SEATTLE – They are the two teams that have controlled the NFC West for a few seasons now, one or the other residing at the top at the end of the year.
In some way, though, they are the same units in uniform only.
The Cardinals are clearly going through a transition, highlighted by the shift that eventually took them from Kurt Warner's retirement in January to the undrafted rookie Max Hall at quarterback. There are new pieces everywhere, from the offensive line to the linebacking corps to the secondary.
That is nothing compared to the overhaul the Seahawks have undergone, however, with a stunning 219 roster transactions since coach Pete Carroll and general manager John Schneider came aboard in January.

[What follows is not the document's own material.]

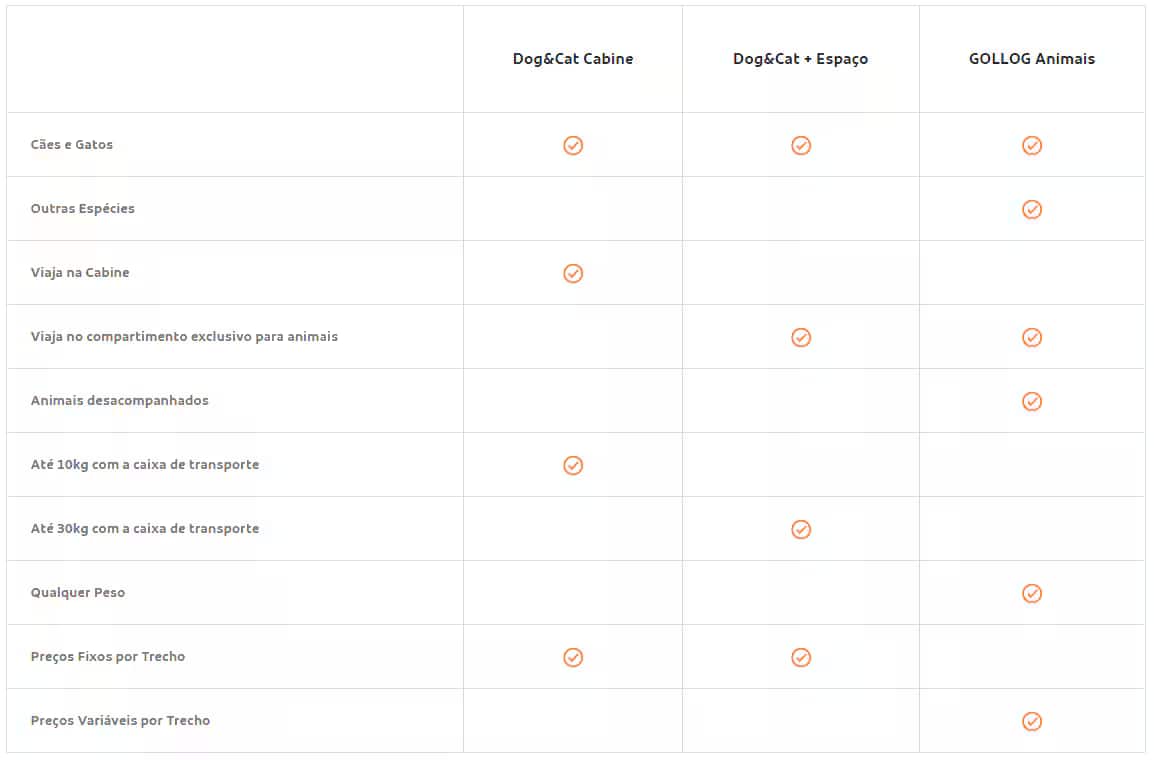Click the Outras Espécies row label
Viewport: 1154px width, 760px height.
pos(83,209)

Maybe it doesn't matter. Not in the big picture, not with both teams sitting at 3-2 with the winner of Sunday's game at Qwest Field to own first place in the division outright.
"A game like this, the competitor in you is going to come out whether you have been here for 10 years or one year or just one week," running back Tim Hightower said. "You know the significance of this game. It doesn't matter who they have or who they don't have. They will be ready just like I am positive we will be ready to go."
The Cardinals have won their last two trips to Seattle, a place that had meant misery for them for a long time. Two years ago, it was a solid performance in a 26-20 win – sealed by an interception by rookie Dominique Rodgers-Cromartie – that basically ushered in the changing of the guard in the NFC West from the Seahawks to the Cards.
Last year, with Seattle struggling under then-coach Jim Mora and the Cards playoff-tested, coach Ken Whisenhunt's team crushed the Seahawks, 27-3, holding Seattle to 112 total yards.
Performances like that are why Carroll is in charge now, and why the organization was transformed quickly.
"I really can't think of anything that's the same, to be honest," Seattle quarterback Matt Hasselbeck said, adding "We had two years where we weren't really together. We weren't playing. We weren't putting a good product on the field. We're doing our best to get back to where we were."
Said Carroll, "We've been through a lot to get to this point. We'll continue to grow, but I think to have a chance to be your best you have to get everybody on the same page. We're working toward that."
The fact the Cards have won twice in a row in Seattle "doesn't mean anything," Whisenhunt said.
Not when Hall is making his first road start. Not when the Cards are still trying to sort through an offense that may or may not get veteran receivers Steve Breaston and Early Doucet back from injury. The Cards' last two road trips – to Atlanta and San Diego – haven't exactly gone well, either.
Both the Seahawks and Cards are different than the ones that last met. That doesn't make the stakes any less, though.
"Part of growing as a team means with all of the new guys and new faces," Whisenhunt said. "We have to go in there and handle it better than we have handled it so far this year."